Recostada en la hamaca bajo la pérgola rebosante de racimos de uvas a la espera de su turno para volverse violeta, mi cabello recogido en un moño y mis manos sudorosas, me encontraba leyendo, por tercera vez, uno de mis libros favoritos: «Mabinogion«, una colección de manuscritos de literatura galesa.
El cielo frente a mí parecía brumoso por el calor y el sol abrasador de la tarde quemaba los campos circundantes. Unas gotas de sudor se deslizaron de mi frente y aterrizaron en las páginas calientes de mi amado libro.
Con ese calor opresivo ni siquiera los animales estaban a la vista y las hormigas se movían lentamente sobre mis zapatillas tiradas sobre la hierba. Sólo Milly, la gata, me hacía compañía, echada en el suelo como un trapo viejo.
Esa tarde estaba sola. Mi hermana, mi mamá y mi papá habían ido a la casa del tío Gabriele a hacer las conservas, y mis amigas, que solían visitarme casi todos los fines de semana durante el buen tiempo, estaban todas de vacaciones. «Divirtiéndose», decían. En aquellos lugares donde la gente normal se aglomera y trata de broncearse lo más rápido posible para lograr ese codiciado estatus de las metrópolis.
Pero a mi me gustaba quedarme allí, en el medio de la tierra, respirando el aire genuino de las cosas simples de la vida. Sin embargo, en verano el campo puede ser duro: hay que levantarse temprano y cuidar de las plantas porque sino se marchitan, limpiar constantemente los parterres para eliminar las malas hierbas, y muchas otras pequeñas tareas que pueden llegar a ser agotadoras para los que no están acostumbrados. Pero después de cada esfuerzo llega la recompensa y para corresponder nuestro amor y dedicación la Madre Naturaleza nos da espléndidos tomates, pimientos, berenjenas, cebollas, calabacines, lechugas… y muchas otras hortalizas que están listas para ir de la tierra a la mesa, frescas y con sabor del sol. Por no hablar de las hierbas aromáticas, la cura para cada dolencia, como la abuela solía decir, que mi hermana y yo recolectábamos y secábamos para preparar nuestros remedios y tés para consumir en invierno.

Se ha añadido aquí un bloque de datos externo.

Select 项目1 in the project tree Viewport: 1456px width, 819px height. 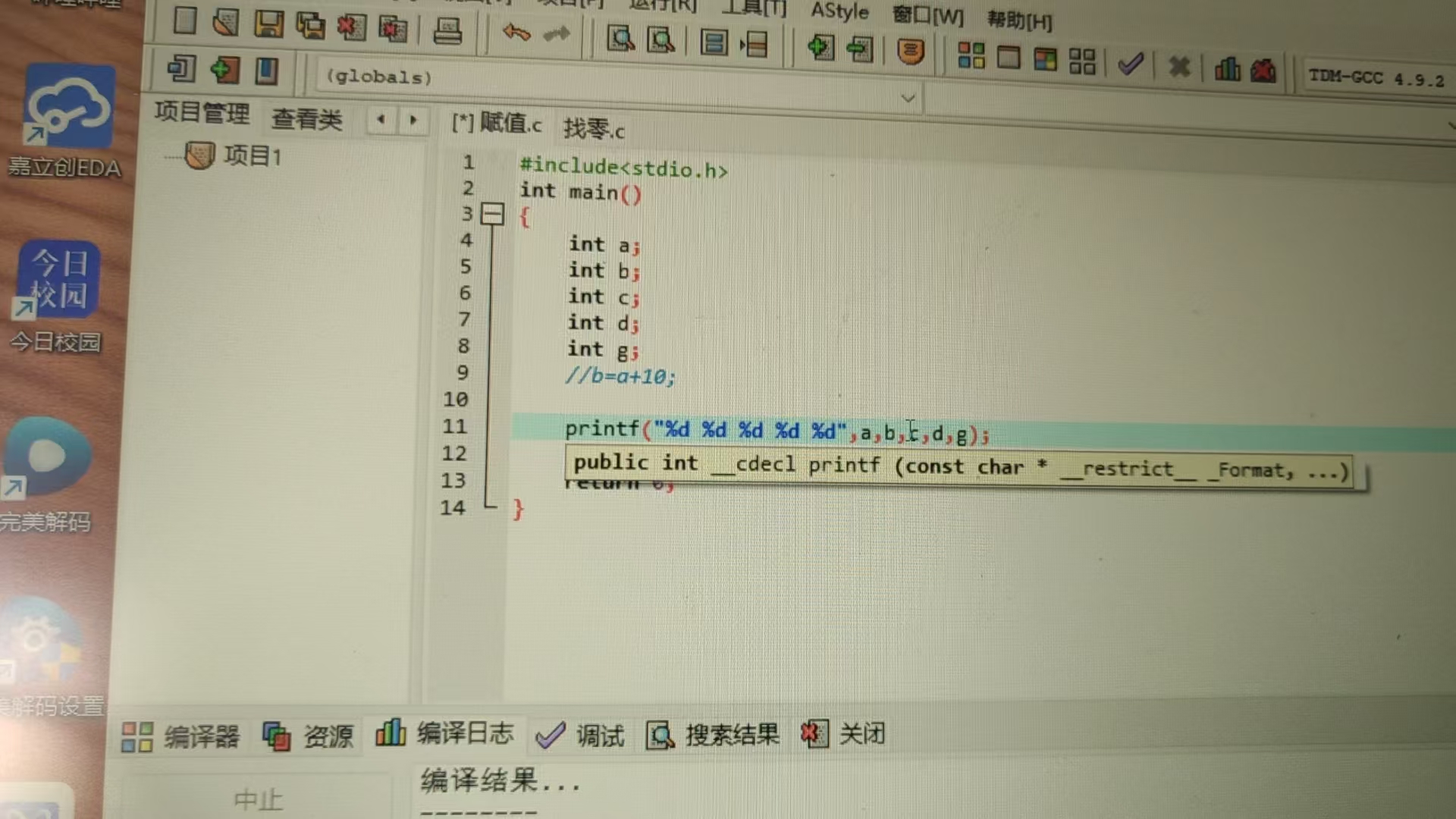(x=252, y=156)
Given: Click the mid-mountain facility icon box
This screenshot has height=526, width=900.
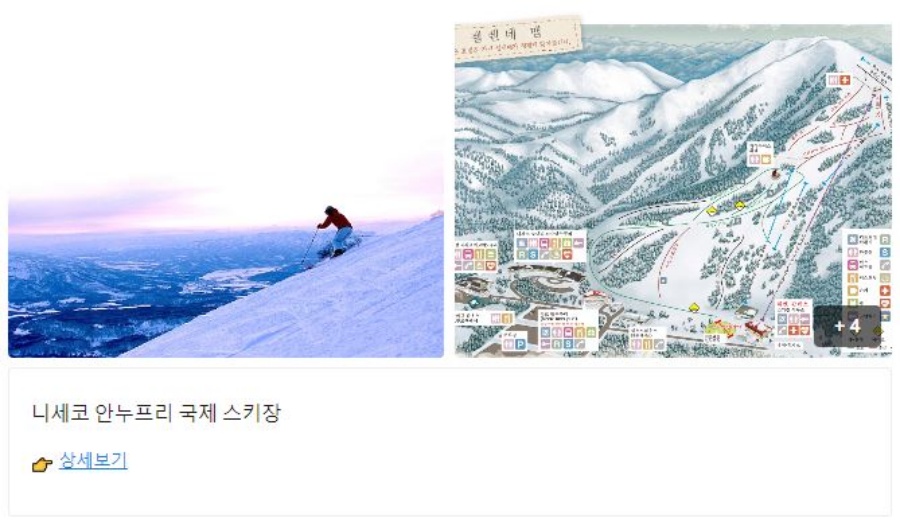Looking at the screenshot, I should click(x=761, y=155).
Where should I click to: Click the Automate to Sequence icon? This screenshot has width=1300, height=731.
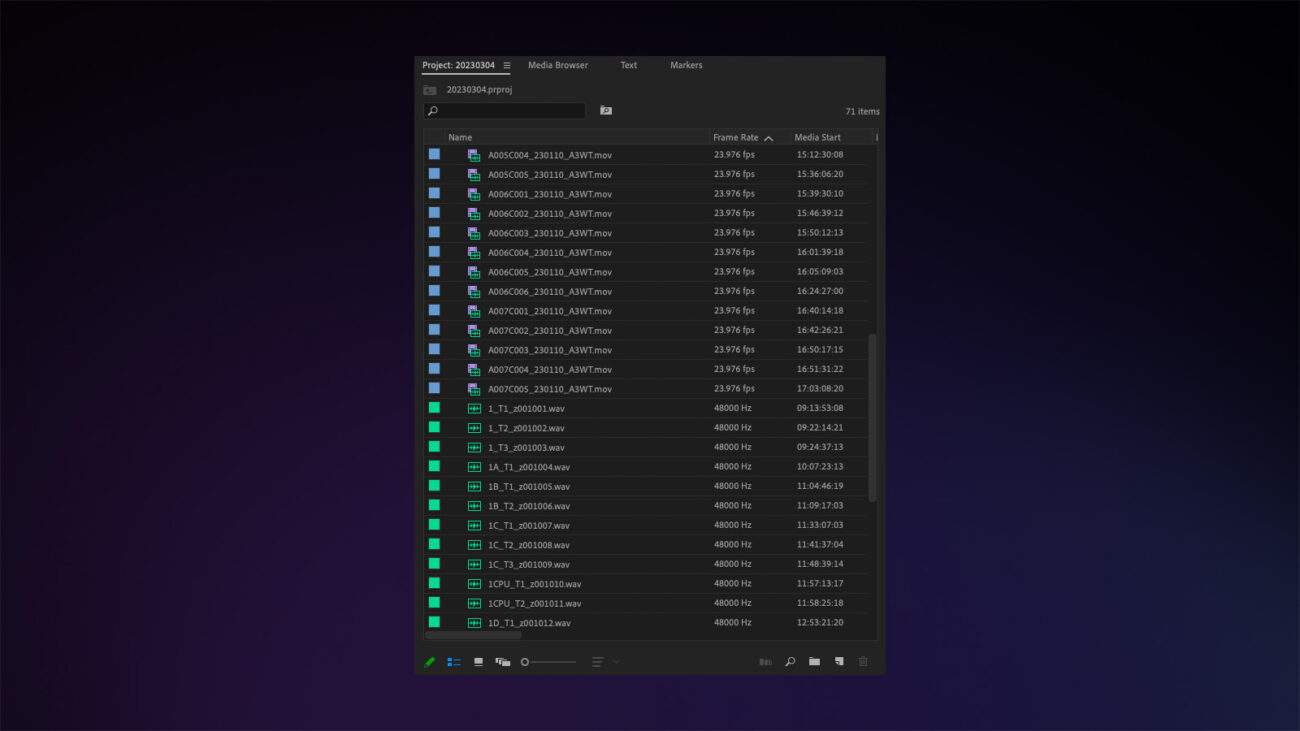point(765,661)
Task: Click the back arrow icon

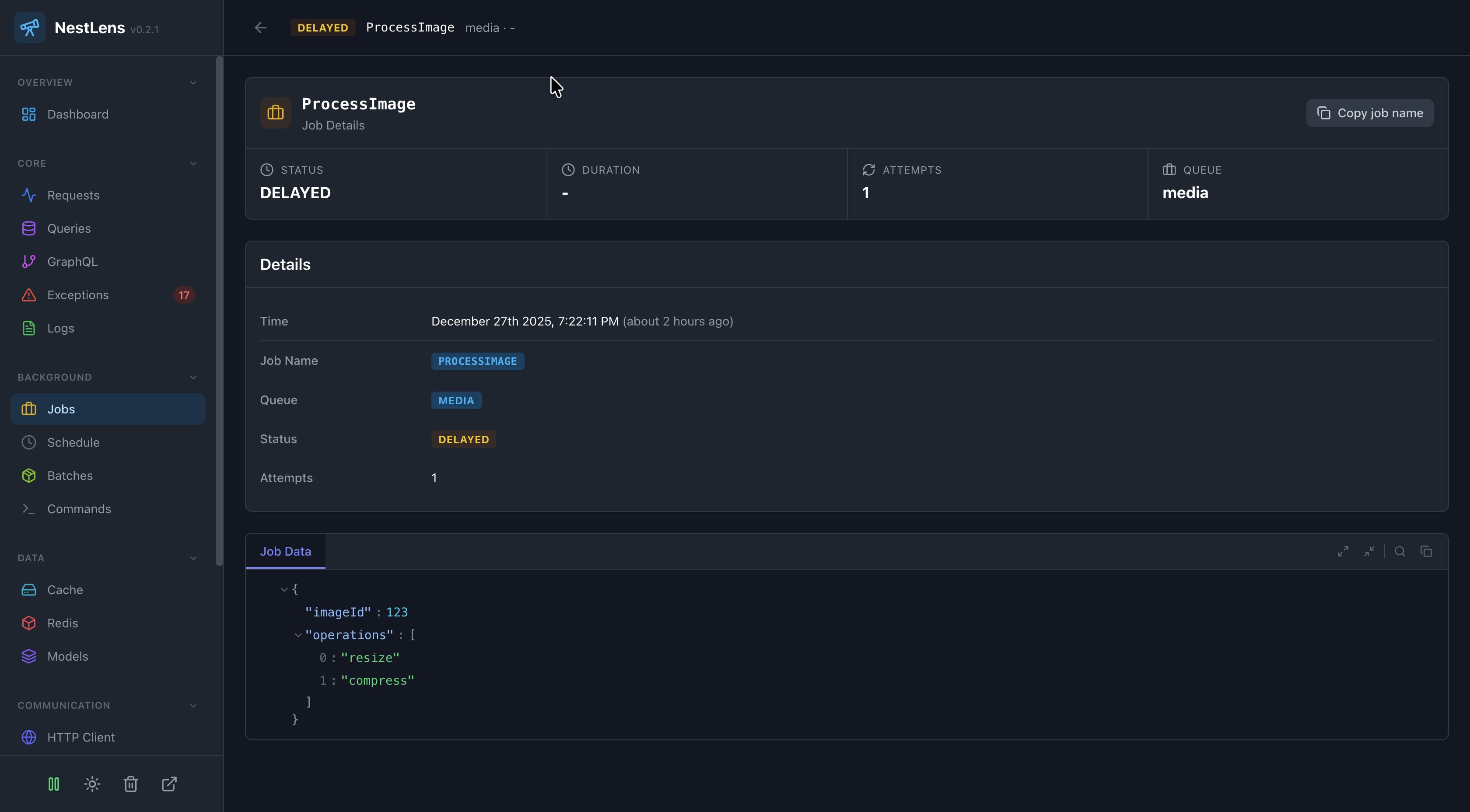Action: [261, 28]
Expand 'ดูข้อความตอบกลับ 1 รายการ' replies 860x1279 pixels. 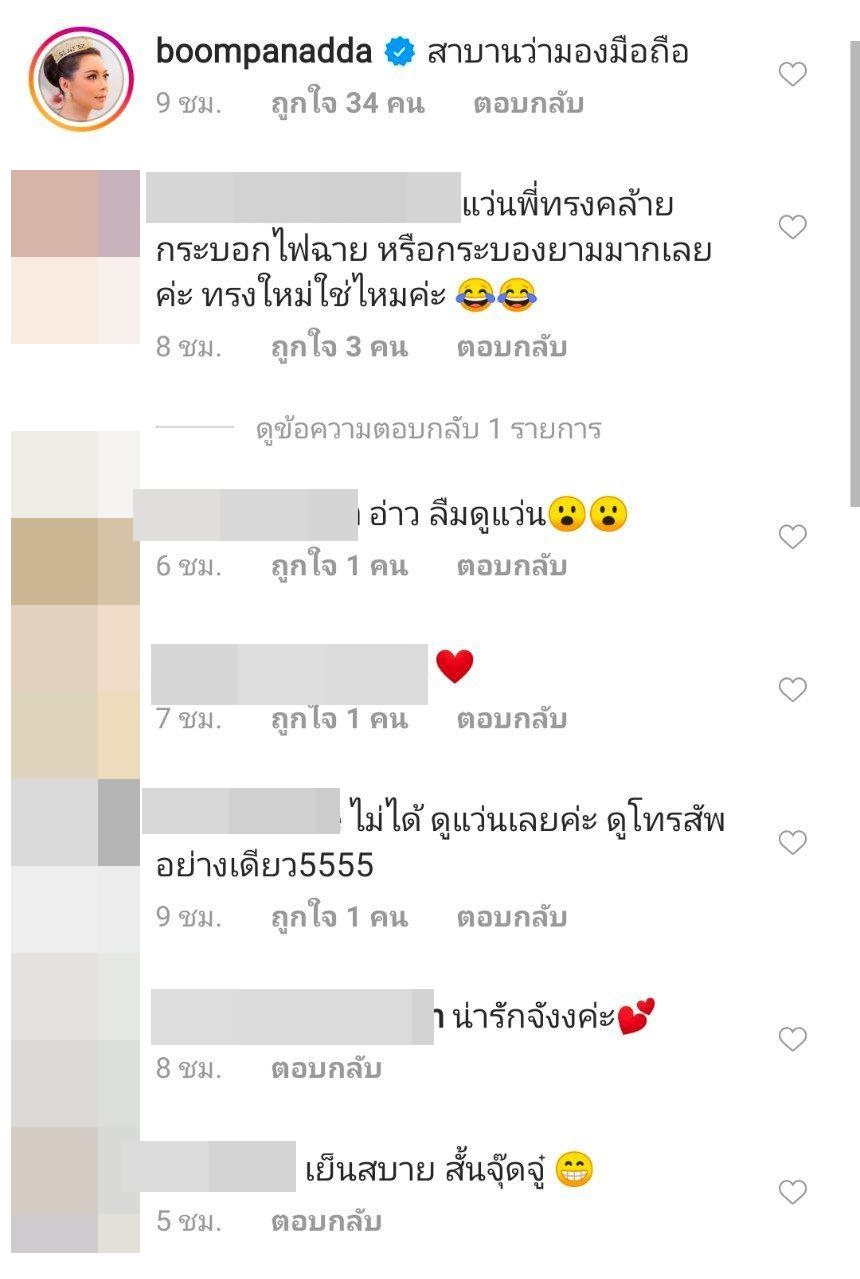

Para mí, la felicidad es esto. Vivir según los ritmos relajantes de las estaciones, pasear por los vastos campos de trigo con los tallos que acarician mis pantorrillas, escuchando el crujir de los árboles y observando cómo las hojas comienzan lentamente a ponerse doradas, anunciando el otoño. Me regocijo cada vez que escucho el canto de las cigarras en las horas más calurosas del día, el canto de los grillos, y cuando veo las luciérnagas que comienzan a cubrir el jardín desde el anochecer.
Las siluetas borrosas de mi madre, mi padre y mi hermana atravesaban la senda de tierra batida y se movían lentamente balanceándose hacia mí. Estaban cargados de bolsas llenas de hortalizas, frutas y frascos de conservas, así que me acerqué a echar una mano, particularmente a mi madre, pobrecilla, que debido a la terquedad de mi padre de no querer usar el coche siempre tenía que caminar incluso bajo 50 grados de calor!
Entre toda aquella bondad de la naturaleza, había una bolsa con una de mis legumbres favoritas: las habas, tal vez las últimas de la temporada, e inmediatamente me ofrecí a limpiarlas y prepararlas, para poder saborearlas crudas, recién recogidas, verdes y con el aroma de la tierra, mientras disfrutaba de las últimas horas de luz antes de que llegaran las estrellas.
Recuerdo que un día, cuando tenía unos diez años, la tía Gilda me dijo que las habas eran un alimento muy antiguo, pero que no tuvieron mucho éxito en Grecia porque estaban rodeadas de «una reputación macabra«. De hecho, debido a su forma, que recordaba a una cabeza humana, se creía que en ellas albergaban los espíritus de los muertos. Nunca me molesté en averiguar si los antiguos griegos realmente pensaban eso o si era solo otra de las historias de la tía, pero muertos o no, ¡para mì las habas eran una delicia!
El día se desvaneció lentamente hasta regalarnos la puesta de sol. Esa hora serena, suspendida entre la luz y la oscuridad, donde cada forma se convierte en una silueta, y el cielo se tiñe de encanto. Ese momento del día en que Dios, como queriendo disculparse por nuestras penurias y penas, vierte su amor en el mundo y perfuma el aire con infinita dulzura antes de poner los colores a dormir.
Y me quedé allí, mirando a mi alrededor, sumergida en ese momento infinito donde todo se siente eterno.